O presidente da Câmara deu início ainda naquele domingo a uma série de movimentos
Arthur Lira (PP-AL) fez dois telefonemas na noite de 30 de outubro, assim que a contagem de votos selou o resultado da eleição. Primeiro, ligou para Jair Bolsonaro (PL) e, numa conversa breve, cumprimentou o presidente derrotado. Logo depois, falou com Lula (PT) pela primeira vez na vida.
O presidente da Câmara deu início ainda naquele domingo a uma série de movimentos para preservar seu poder no novo cenário político.
Em minutos, Lira reconheceu publicamente o resultado e derrubou qualquer respaldo institucional à investida do aliado Bolsonaro contra as urnas eletrônicas. Ao mesmo tempo, o deputado começou a reposicionar seu grupo político para o futuro governo Lula.
Os primeiros lances de Lira, segundo parlamentares e auxiliares, tiveram o objetivo de unificar o centrão e descolar o bloco da derrota de Bolsonaro, apesar do apoio inconteste à reeleição do presidente.
O plano era virar a página rapidamente para manter influência sobre as decisões políticas do país -o que inclui o comando da Câmara e o controle de ferramentas como a distribuição de verbas do Orçamento.
Lira assistiu à apuração do segundo turno com um pequeno grupo de deputados, na residência oficial da presidência da Câmara.
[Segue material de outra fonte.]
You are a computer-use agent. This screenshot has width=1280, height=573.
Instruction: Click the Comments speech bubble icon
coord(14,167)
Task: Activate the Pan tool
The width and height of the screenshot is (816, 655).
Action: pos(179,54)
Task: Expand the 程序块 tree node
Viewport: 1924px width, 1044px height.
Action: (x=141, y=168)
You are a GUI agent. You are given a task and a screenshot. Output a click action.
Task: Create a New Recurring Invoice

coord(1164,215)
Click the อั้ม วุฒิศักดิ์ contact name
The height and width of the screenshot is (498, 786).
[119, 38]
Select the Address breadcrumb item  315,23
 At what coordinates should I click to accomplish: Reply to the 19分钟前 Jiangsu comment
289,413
De acordo com relatos dos participantes, o presidente da Câmara não comemorou a largada de Bolsonaro na dianteira ou lamentou a virada de Lula, na segunda metade da contagem dos votos. Um dos deputados descreveu o comportamento de Lira como "muito frio".
Logo após os telefonemas a Lula e Bolsonaro, o presidente da Câmara revisou com aliados a nota em que reconheceria o resultado do segundo turno. Trocou uma camisa polo por terno e gravata e fez um pronunciamento na porta da residência oficial.